___ Provided passage ___
Nintendo’s history with games has been a long and rocky one. Throughout their years in the industry they have gone from being the clear front-runner to the verge of death, and back again. Currently Nintendo seems to be on an upward swing, with the very successful launch of the switch. However, the success of the Switch doesn’t mean that Nintendo hasn’t made a number of stumbles recently.
Today, I want to take a look at these stumbles more closely, and try to figure out what is really going on. Is Nintendo simply making horrible business decisions, or is it all part of some bigger plan? Perhaps it’s a little bit of both. To find out, I want to take a look at Nintendo’s “shortage strategy”, their decision to continue producing hardware, and other baffling business decisions they have made over the years.
Drawing the Short Straw
One of Nintendo’s biggest and most baffling business moves in the last few years is their decision to seemingly never produce enough product to meet demand. This can be seen with the constant under stocking of Amiibos, the NES classic, the Switch and, most recently, the SNES classic. All of these products had (or have) issues with limited supplies not meeting up with consumer demand. On the face of it, this seems to be a terrible business decision – if your customers want to buy your product, why won’t you let them? But is it really this cut and dry?
First, let’s take a closer look at one of the most recent and egregious examples of this – the NES classic. This device, which is a minature version of the original NES with 30 built in games, had a lot of hype behind it. Whether from older gamers wanting to relive the nostalgia of their youth or newer gamers wanting to play these classic games that they have never had the opportunity to play before, consumers couldn’t get enough of the NES classic.
___
* Things to do
1: Transcribe the stretch of the Nintendo article from "Today, I want" through "over the years.".
2: Decide whether each statement agrees with the Nintendo article, answering yes or no and quoting the deciding words: (a) The NES classic comes with 30 built-in games. (b) Nintendo has never come close to failing as a company. (c) The SNES classic is among the products named as under-stocked.
___ Data block ___
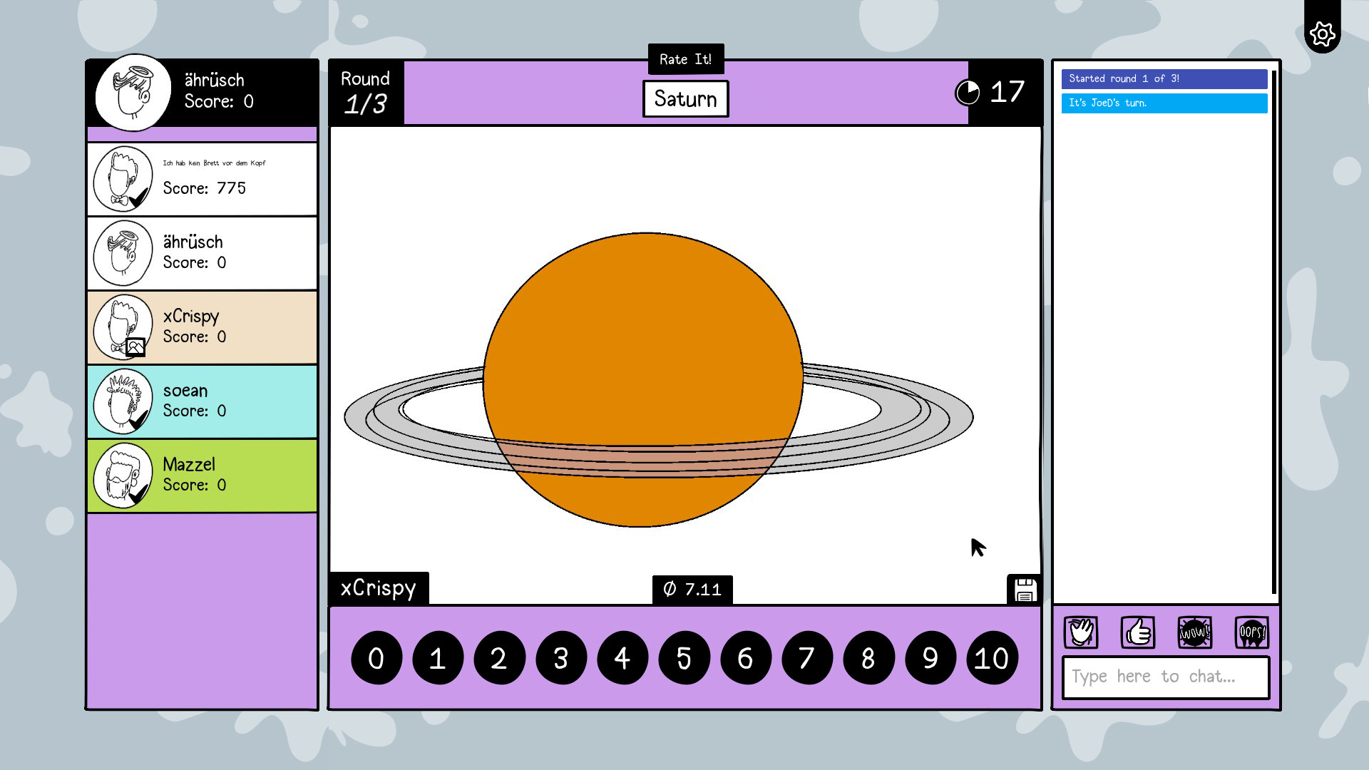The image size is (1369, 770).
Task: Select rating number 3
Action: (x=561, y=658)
___
* Outputs by task
1:
Today, I want to take a look at these stumbles more closely, and try to figure out what is really going on. Is Nintendo simply making horrible business decisions, or is it all part of some bigger plan? Perhaps it’s a little bit of both. To find out, I want to take a look at Nintendo’s “shortage strategy”, their decision to continue producing hardware, and other baffling business decisions they have made over the years.

2:
(a) Yes: "a minature version of the original NES with 30 built in games"
(b) No: "they have gone from being the clear front-runner to the verge of death, and back again"
(c) Yes: "the Switch and, most recently, the SNES classic"